*** Opening of Text excerpt ***

I don't know if it's my age or just the stark realisation that life truly is too short, but this year I want to be doing things and not making excuses. 2018 for me is the year of doing. I'm not going to set out specifics, but if there's something I've been meaning to do, or find myself wanting to do along the way, I'm just going to do it.
Lacking self confidence
Self confidence and lack there of, is a huge factor in holding us back from pursuing our goals and dreams. Really though, we're only letting ourselves down if we don't just pick ourselves up and try and ultimately still only letting ourselves down if we don't quite achieve what we set out to.
One thing I've wanted to do for years now was to set up an Etsy shop and list some arty bits, as well as self publish my own children's book. Now this may sound odd for someone that will be listing these things for sale, but I really don't expect them to sell. Not in a self loathing, I'm not good enough kind of way, but because frankly it is not the most important aspect for me. With these goals, the main thing is actually completing the process, uploading the art, sharing my store, illustrating our stories me and the kids have worked on over the past few years and getting it printed to hold in our hands. Although sales and making some much needed extra cash would be more than welcome, it really isn't the be all and end all and saying that out loud is very therapeutic.
Saying 'why not?'
This year, I really just think F**k it, why not? It's not costing me anything particularly, I'm not taking anything away from my family to do this financially or time wise, I have nothing to force myself to feel guilty about and only positives can come of it. Saying 'Why not?' after years of excuses as to why I shouldn't is again a welcome event. I think I finally realise that maybe everyone telling me I'm wasting my talent maybe isn't just saying it to be nice, maybe there is talent? Maybe there is something there that I don't see that is special, that they all see? Maybe not, but why the hell not chance it and do something different.
Thinking positively does not come easy to me. I often list the potential negatives, the million invisible walls in my path instead of jumping in and giving things a go. Thank you Anxiety. I'm not saying I will ignore these walls in every aspect of my life, but for my own development and creative outlets I'm knocking them down one by one and putting myself out there. My one lowly Etsy sale from a lovely friend may be the only one I get and do you know what? As sad as it is I don't even mind. I may change my mind at that when it's been up longer than a week and I've actually advertised it, but for now I'm just happy that I've actually done something, anything, a thing just for me. Finally realising that doing so isn't selfish, is pretty big too.

*** Close of Text excerpt ***
*** Opening of Given data ***

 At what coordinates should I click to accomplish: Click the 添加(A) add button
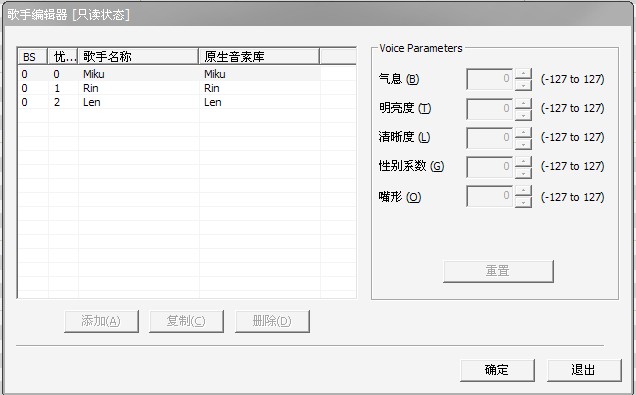pos(101,321)
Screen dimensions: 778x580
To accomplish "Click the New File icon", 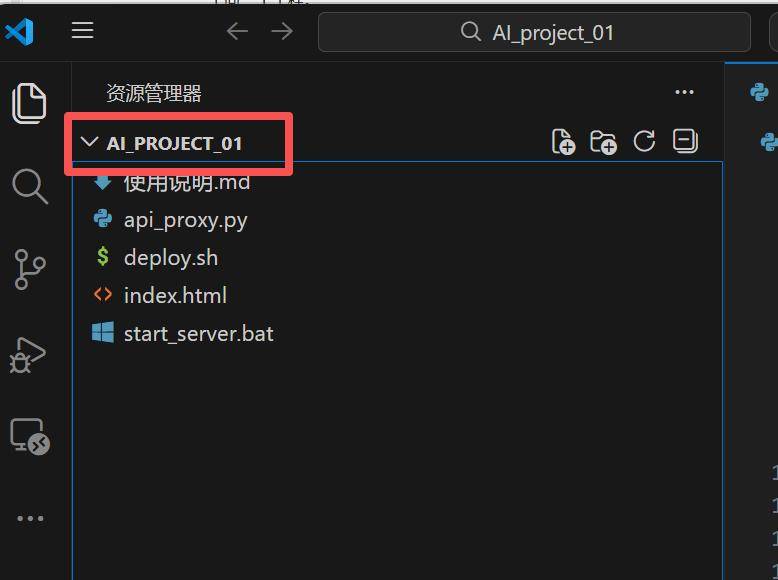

*** Close of Given data ***

**Brief**
Revise the text excerpt, starting with "I don't know" and going on through "set out to.", so that "the year of doing" becomes "the year of action".

**Exercise answer**
I don't know if it's my age or just the stark realisation that life truly is too short, but this year I want to be doing things and not making excuses. 2018 for me is the year of action. I'm not going to set out specifics, but if there's something I've been meaning to do, or find myself wanting to do along the way, I'm just going to do it.
Lacking self confidence
Self confidence and lack there of, is a huge factor in holding us back from pursuing our goals and dreams. Really though, we're only letting ourselves down if we don't just pick ourselves up and try and ultimately still only letting ourselves down if we don't quite achieve what we set out to.